Many other butterflies have a defense mechanism where they are able to blend in with the foliage they feed on and fertilize. They go relatively unnoticed and they like it that way. But for many they will miss out on the beautiful opportunity to become acquainted with the creature.

Now, the purpose of this post was not to talk about all the metaphors I could put together about people and butterflies. It was to talk about that feeling you get when that special person comes in to your life and you feel that rush of excitement and you're trying to capture such a fascinating moment / feeling. There are few times I have really felt it. In fact, I am pretty sure I can count it on one hand (I can probably name the people).

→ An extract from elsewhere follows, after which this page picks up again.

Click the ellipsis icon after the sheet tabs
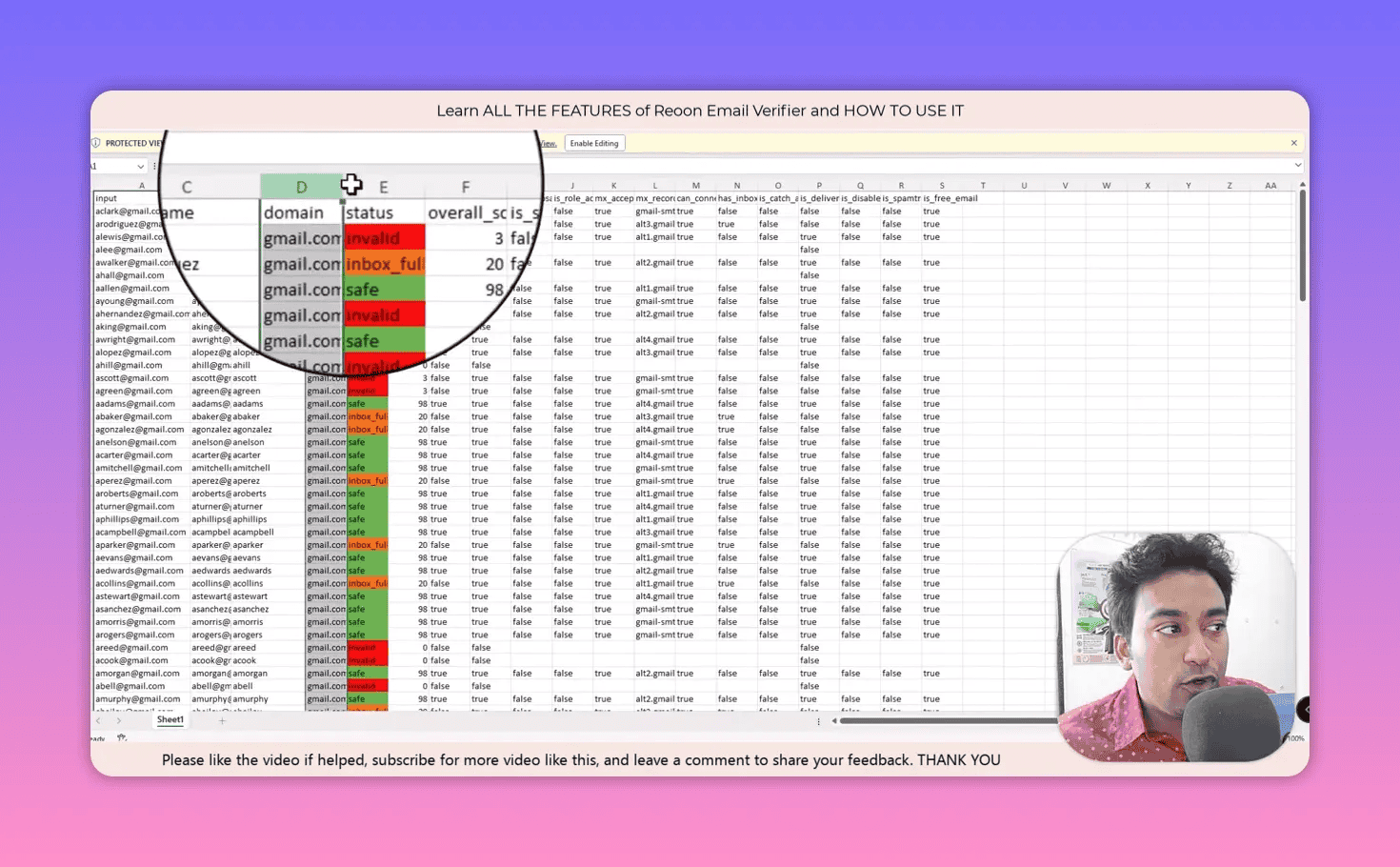 coord(818,721)
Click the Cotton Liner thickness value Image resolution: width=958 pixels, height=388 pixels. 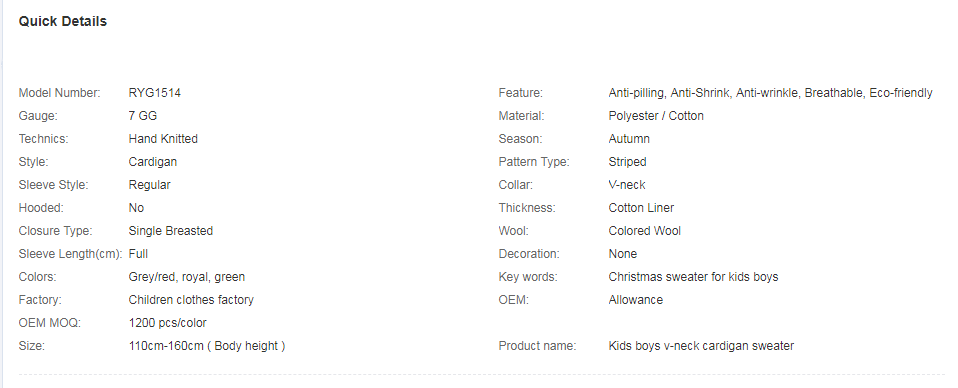(x=641, y=208)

That same fascination I felt with capturing butterflies, I feel in capturing the moment between two people that moves you inside. It is not an every day feeling. Someone once said, "Love isn't about the 'I love you's' or 'I miss you's'. Love is about the butterflies you get when you think of him. It’s the chills that run up and down your spine whenever you see him and its the pain that hits every inch of your body when he walks away ..."

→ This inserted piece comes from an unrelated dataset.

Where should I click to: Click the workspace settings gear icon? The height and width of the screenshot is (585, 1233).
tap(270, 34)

I have honestly been chewing on and writing this post for months. Longer than months really. Recently my experience with this has been an interesting transformation. A friend once wrote me a note and said I was the butterfly waiting to come out of the cocoon. In fact, I still have the purple butterfly she gave me in my rough, sculptured hands. 

In my life I have never wanted to be the stinging caterpillar, or the butterfly who blends in to go unnoticed. I have wanted to be the beautiful creature God intended me to be. But there are some set-backs and some tough journeys. Often when we are in a caterpillar state, we look at what is going on around us and only see the end of the world. When the fact-of-the-matter is, the Master is in the process of creating a butterfly. 

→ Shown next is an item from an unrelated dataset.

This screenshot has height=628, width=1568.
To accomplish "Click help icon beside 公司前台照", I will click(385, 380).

The journey is long and tough; the butterflies will not always be there; there will be moments when we need to help and lift each other to new heights; and the end result will not always be what we want it to be. But those who do survive, beautify this world by adding to it. The love between two people is something unique, but it takes hard work.

Listening to Elder and Sister Holland today, he was talking about how after 48 years he is still madly in love with her. I know that feeling does not come over night. They have had there fair share of trials they have strengthened their wings. But what a gift to be more in love 48 years later. 

It's the kind of love that comes from support, a shared vision, and overcoming obstacles. We must not crush the delicate creature in our excitement. Sometimes that is what brings the untimely demise: smothering, lack of knowledge, etc. 

Then I think of the power of a butterfly. They say it can affect climate change on the other side of the world. Our love. Finding that person who we share that feeling with. We too can affect change in the world. Elder Bruce R. McConkie said celestial marriage is the crowning jewel of the Gospel. These covenants give us the power to bring souls to the earth, to solidify and strengthen families, and fight the battle against Satan. 

In all, we must be delicate. We must give the butterflies in our life the space they need to figure out the world around them. Like my grandmother said, "If they come back, it's because they are yours." Because if we chase, grab at, and harm the butterfly, it will not only stay away, but it could very well die. 

But just like the butterfly, I will awake in my own time to a new perspective and perhaps understanding the trials and difficulty of transformation weren't so bad at all.